Gesamter Gesetzestext

Oberlandesgericht Hamm — 7 U 55/21 — Beschluss

Entscheidungsdatum: 2022-04-12

Aktenzeichen: 7 U 55/21

ECLI: ECLI:DE:OLGHAM:2022:0412.7U55.21.00

Dokumenttyp: Beschluss

Spruchkörper: 7. Zivilsenat

Normen: § 833 Satz 2 BGB; § 834 BGB direkt und analog

Leitsätze

    1. Die im Verkehr erforderliche Sorgfalt im Sinne des § 833 Satz 2 BGB hält eine Pferdehalterin nicht ein, wenn sie eine erfahrene Reitschülerin ohne Hilfestellung oder Anweisung, nicht ohne Hilfe aufzusteigen, auf ein privilegiertes Nutzpferd aufsteigen lässt, obwohl dieses noch kein zuverlässiges Reitpferd („Verlasspferd“) ist, die Anreitphase erst kürzlich begonnen und das Pferd noch zwei Tage vor dem Vorfall gebuckelt hat.
    1. § 834 BGB kann in direkter Anwendung im Rahmen des Mitverschuldens nach § 254 Abs. 1 BGB keine Berücksichtigung finden, wenn die Pferdehalterin nicht beweist, dass die Reitschülerin Tieraufseherin im Sinne des § 834 BGB ist.
    1. Ob eine entsprechende Anwendung des § 834 BGB auf eine Reiterin geboten ist (im Anschluss an BGH Urt. v. 9.6.1992 – VI ZR 49/91, r+s 1992, 373), kann offen bleiben, wenn dies zu keiner anderen als der bereits zuerkannten Haftungsquote führt.

Tenor

Der Antrag der Beklagten auf Bewilligung von Prozesskostenhilfe wird zurückgewiesen.

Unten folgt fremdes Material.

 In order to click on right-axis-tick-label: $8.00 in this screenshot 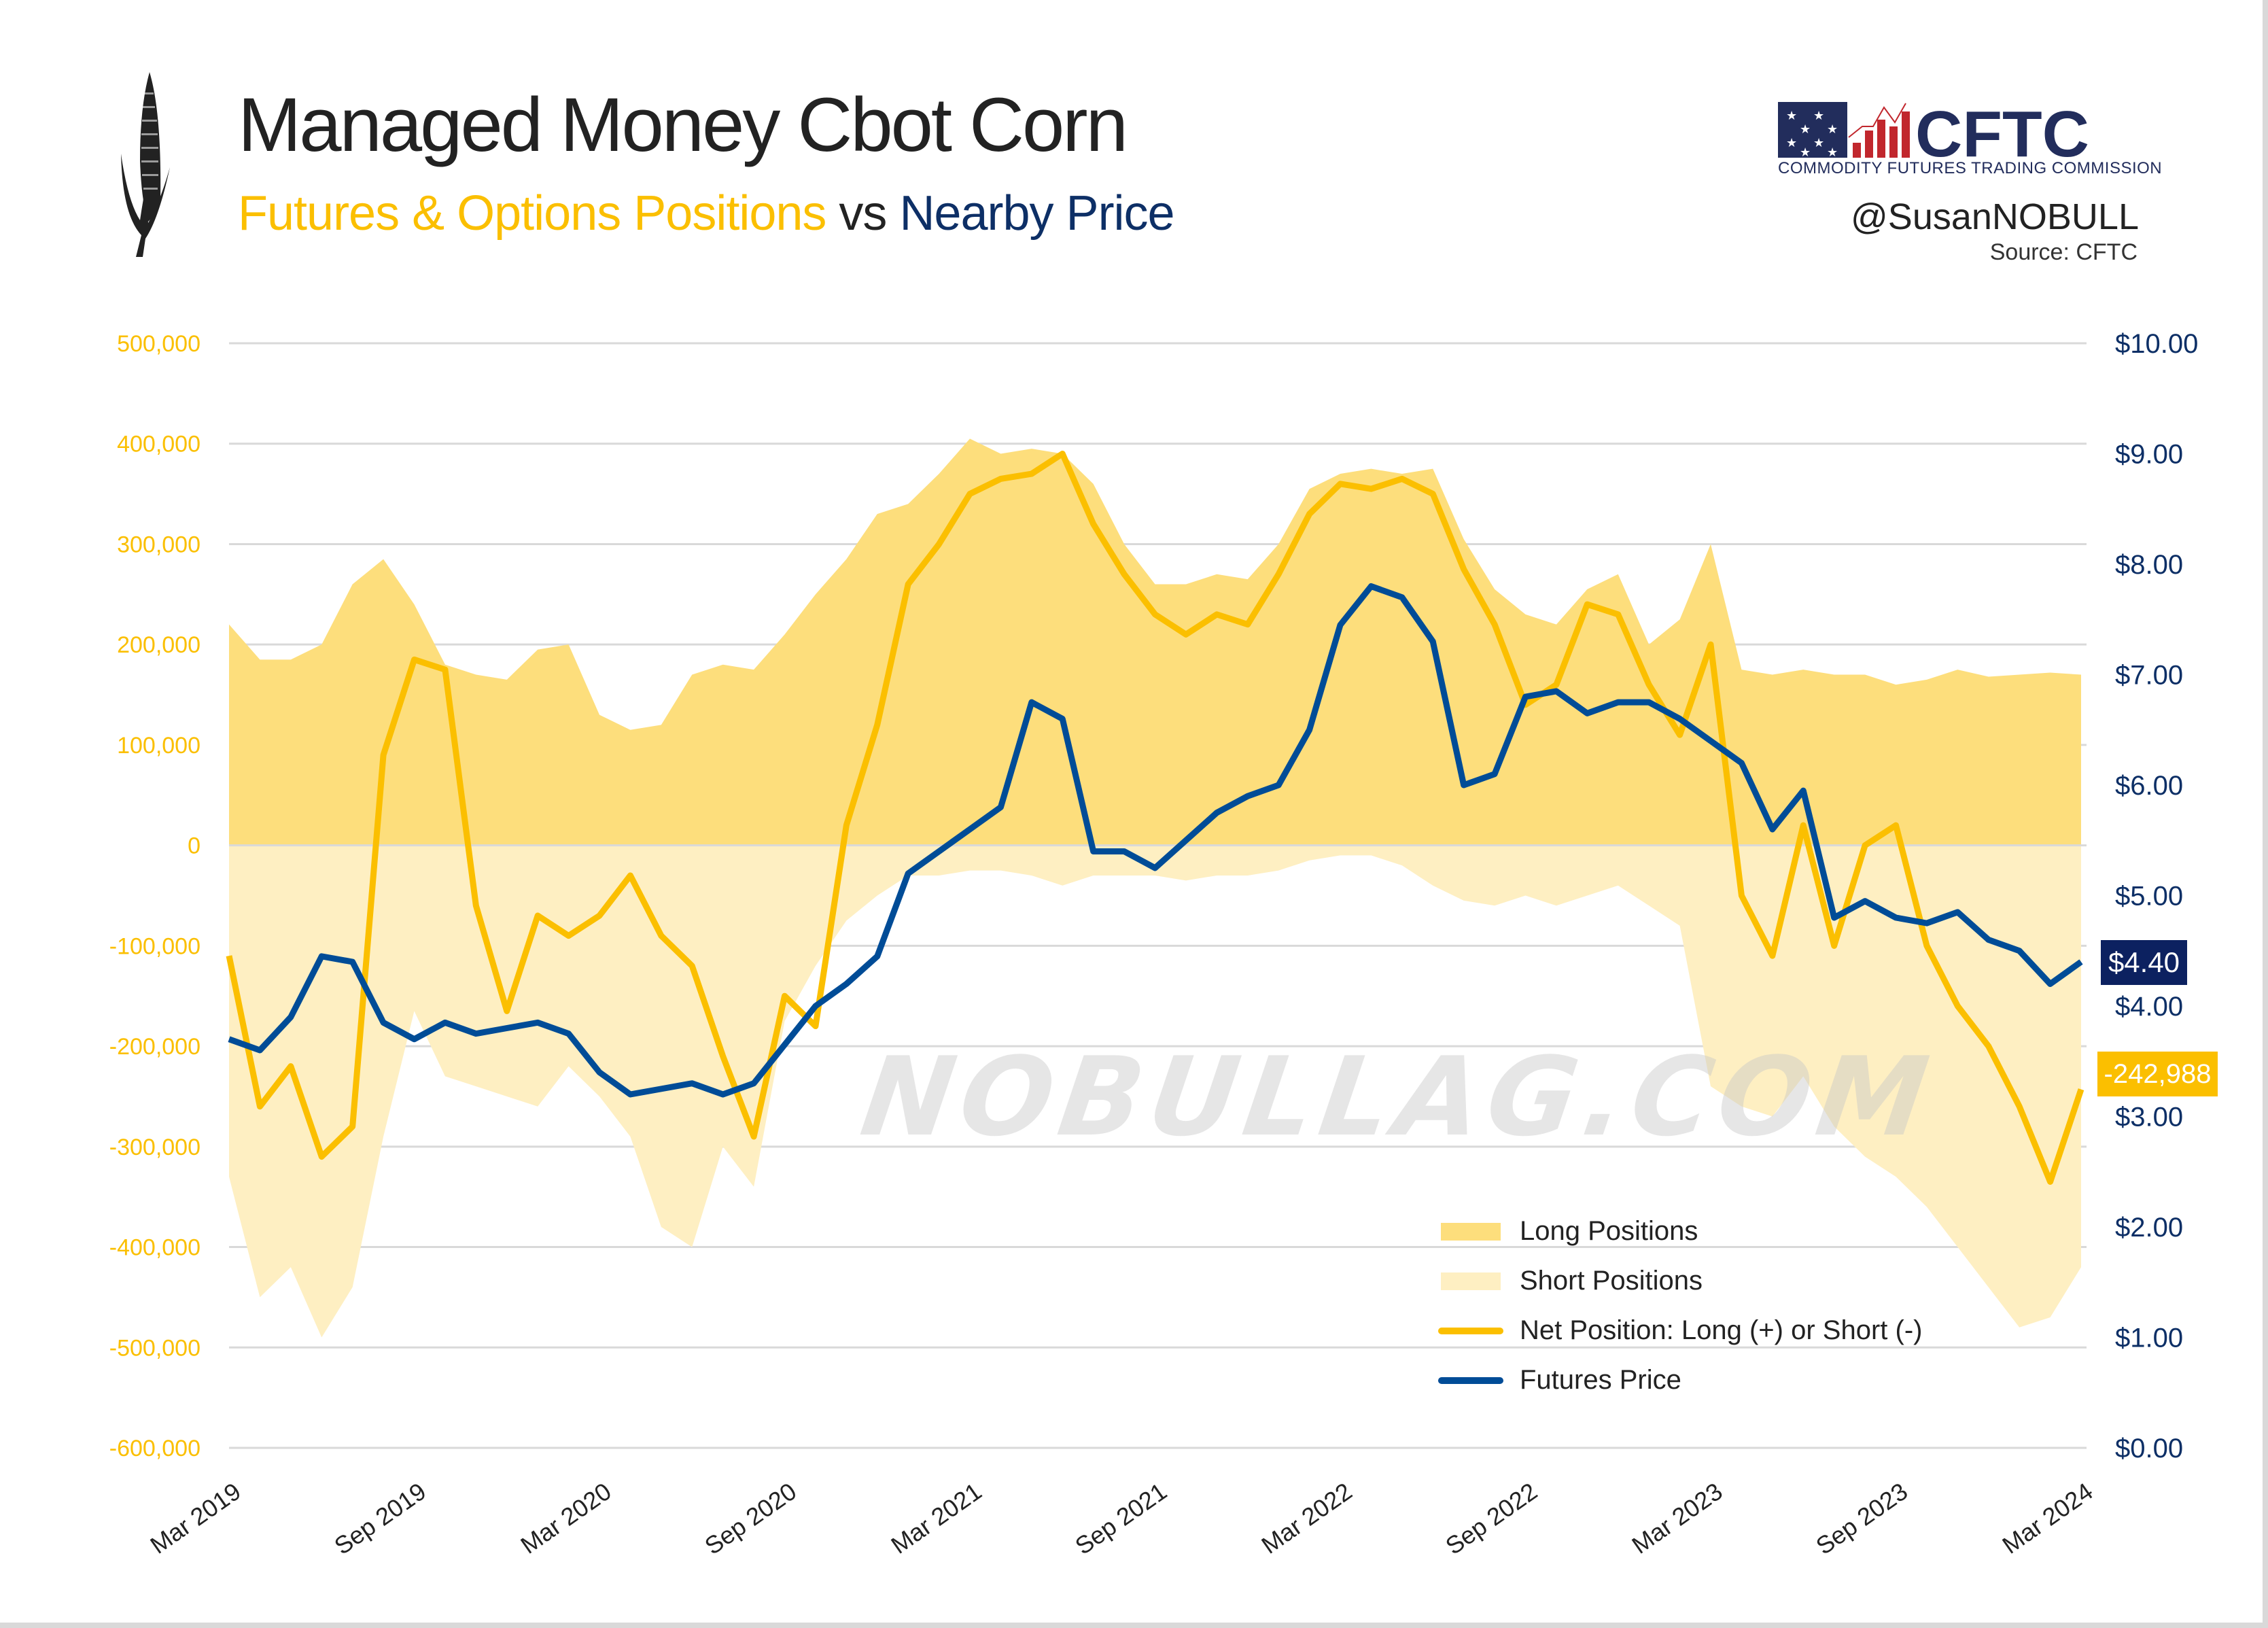, I will do `click(2149, 565)`.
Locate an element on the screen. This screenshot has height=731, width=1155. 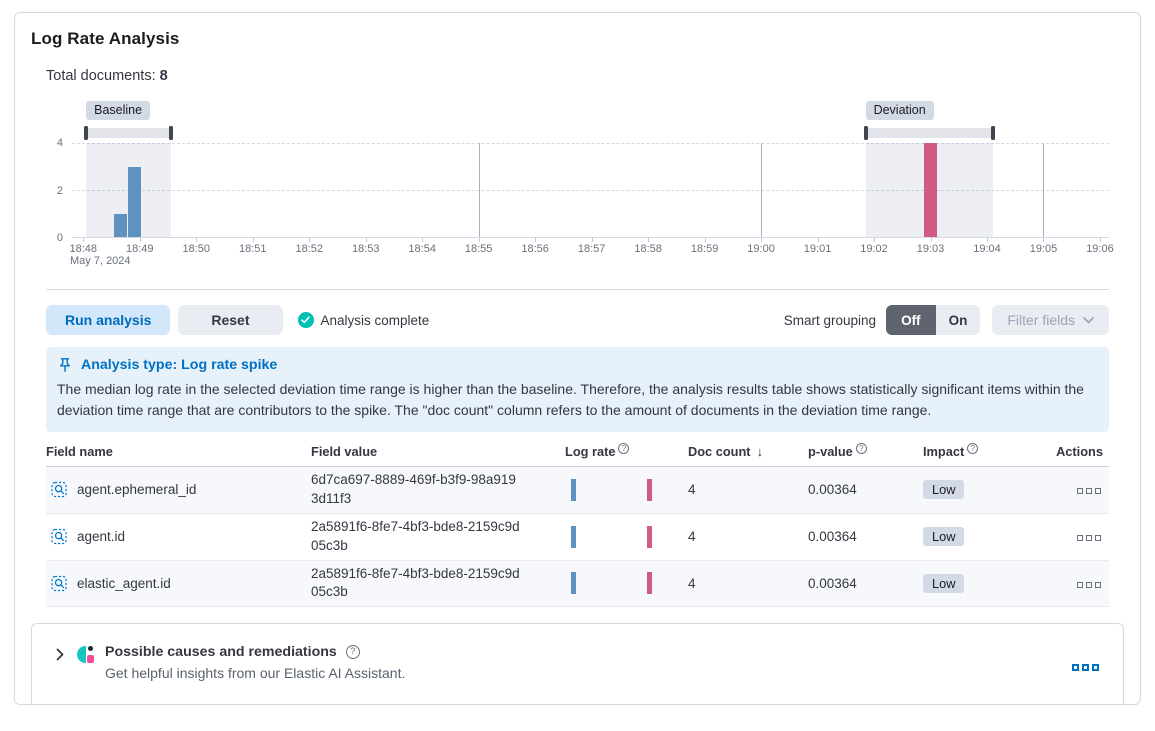
expand-accordion-button is located at coordinates (60, 654).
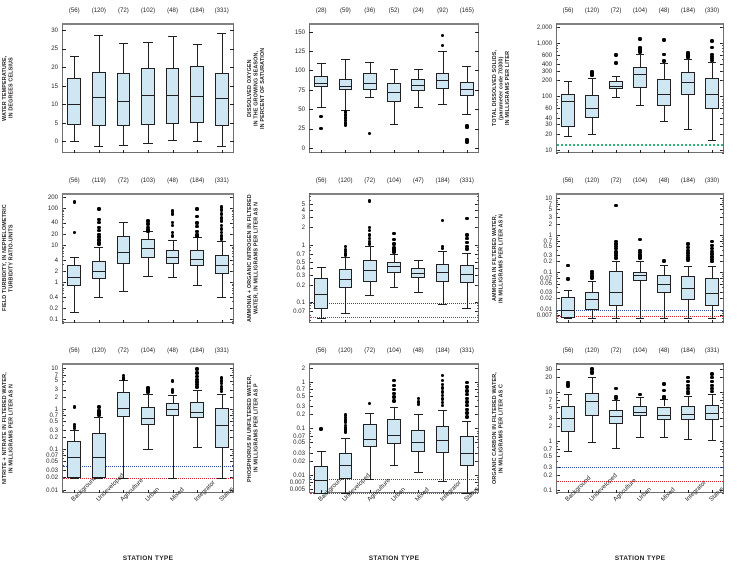 This screenshot has height=562, width=737. What do you see at coordinates (54, 245) in the screenshot?
I see `y-tick-label: 10` at bounding box center [54, 245].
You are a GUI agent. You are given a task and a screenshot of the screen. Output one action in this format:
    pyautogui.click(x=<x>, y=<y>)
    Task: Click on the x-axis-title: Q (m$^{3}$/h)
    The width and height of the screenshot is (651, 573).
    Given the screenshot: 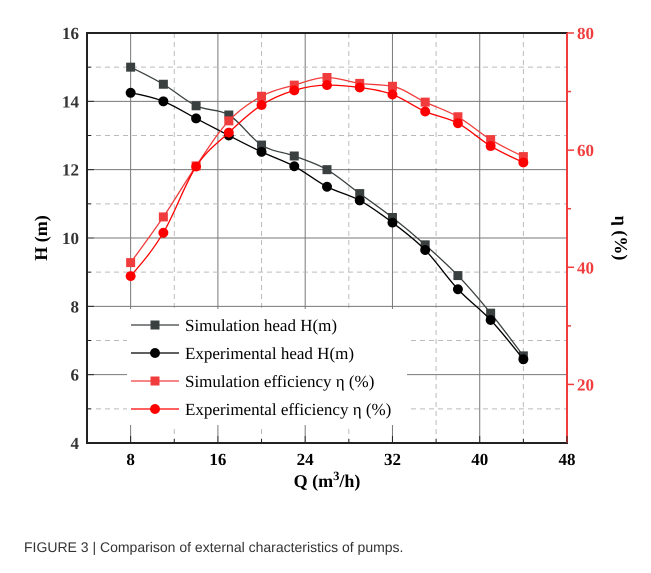 What is the action you would take?
    pyautogui.click(x=327, y=480)
    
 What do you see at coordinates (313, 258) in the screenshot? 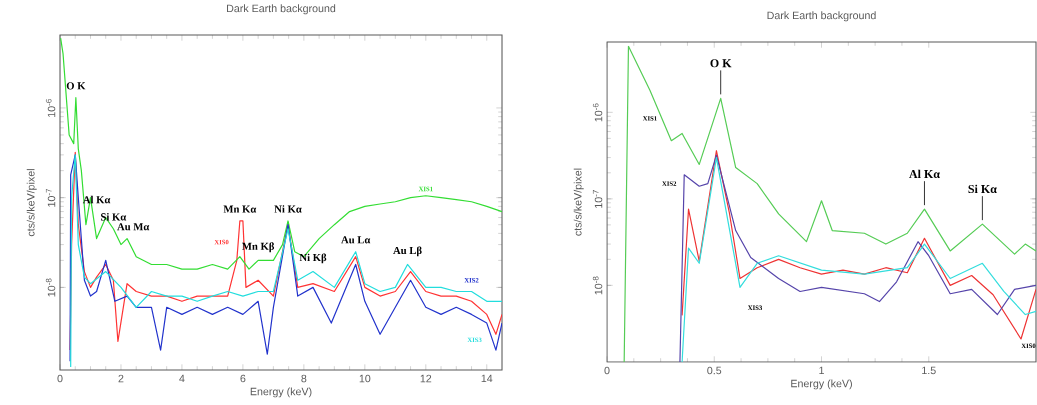
I see `annotation: Ni Kβ` at bounding box center [313, 258].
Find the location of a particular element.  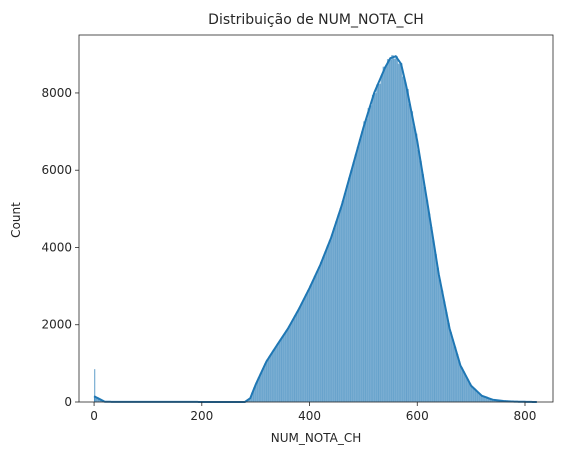

x-tick-label: 800 is located at coordinates (526, 416).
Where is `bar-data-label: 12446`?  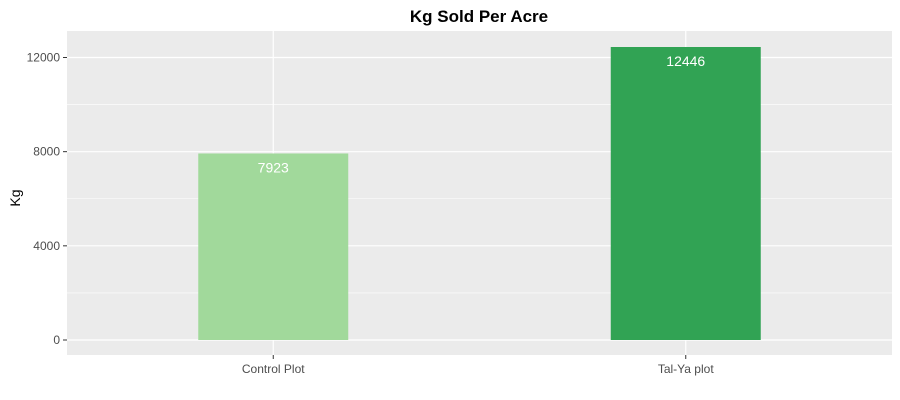 bar-data-label: 12446 is located at coordinates (686, 61).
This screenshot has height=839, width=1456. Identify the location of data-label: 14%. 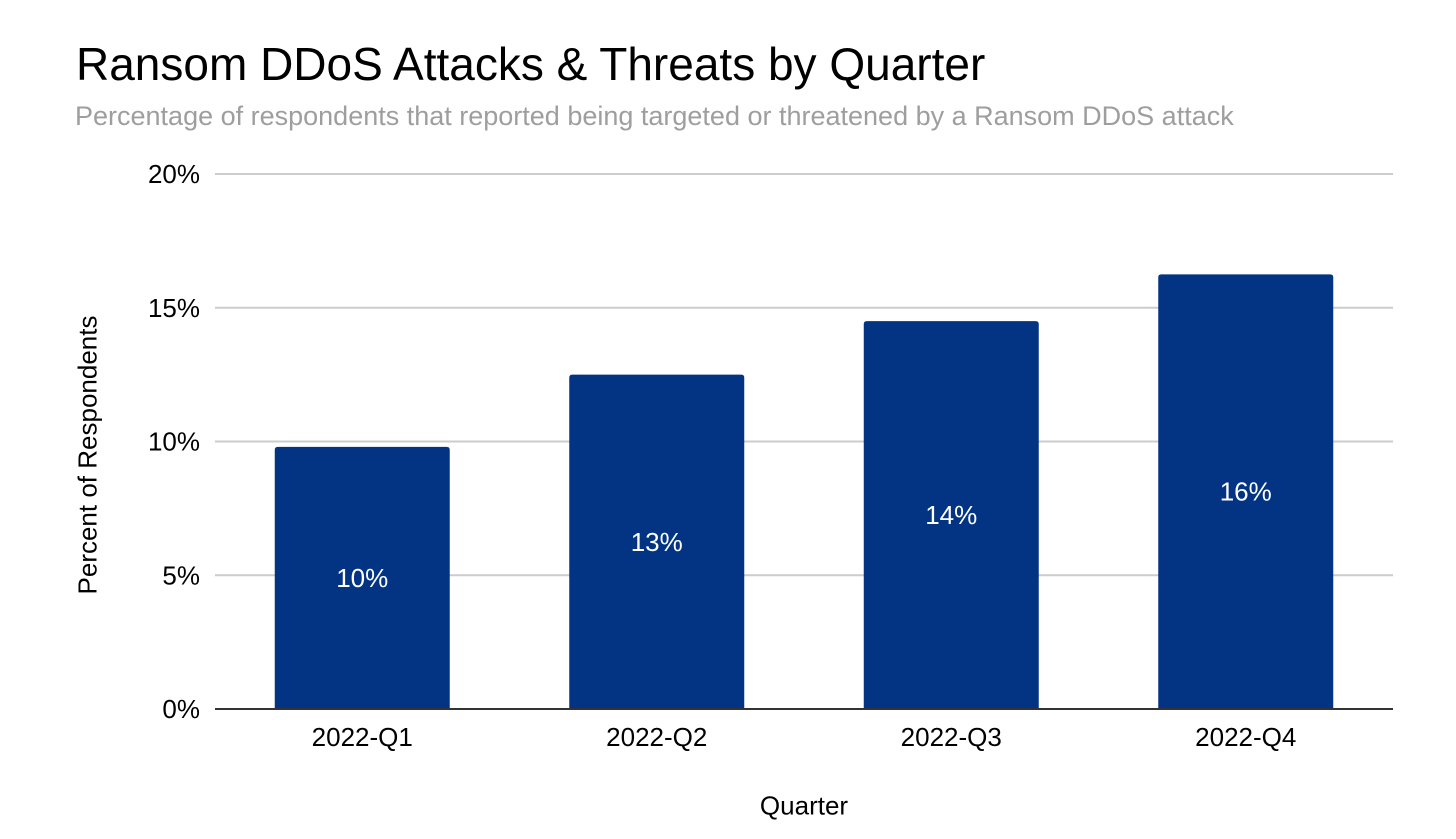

Der Senat weist darauf hin, dass beabsichtigt ist, die Berufung der Beklagten gegen das am 06.08.2021 verkündete Urteil der Einzelrichterin der 1. Zivilkammer des Landgerichts Bielefeld nach § 522 Abs. 2 ZPO durch Beschluss zurückzuweisen.

Es ist ferner beabsichtigt, den Streitwert für das Berufungsverfahren auf bis zu 5.000,00 EUR festzusetzen.

Es besteht für die Beklagte Gelegenheit, innerhalb von drei Wochen ab Zustellung Stellung zu nehmen.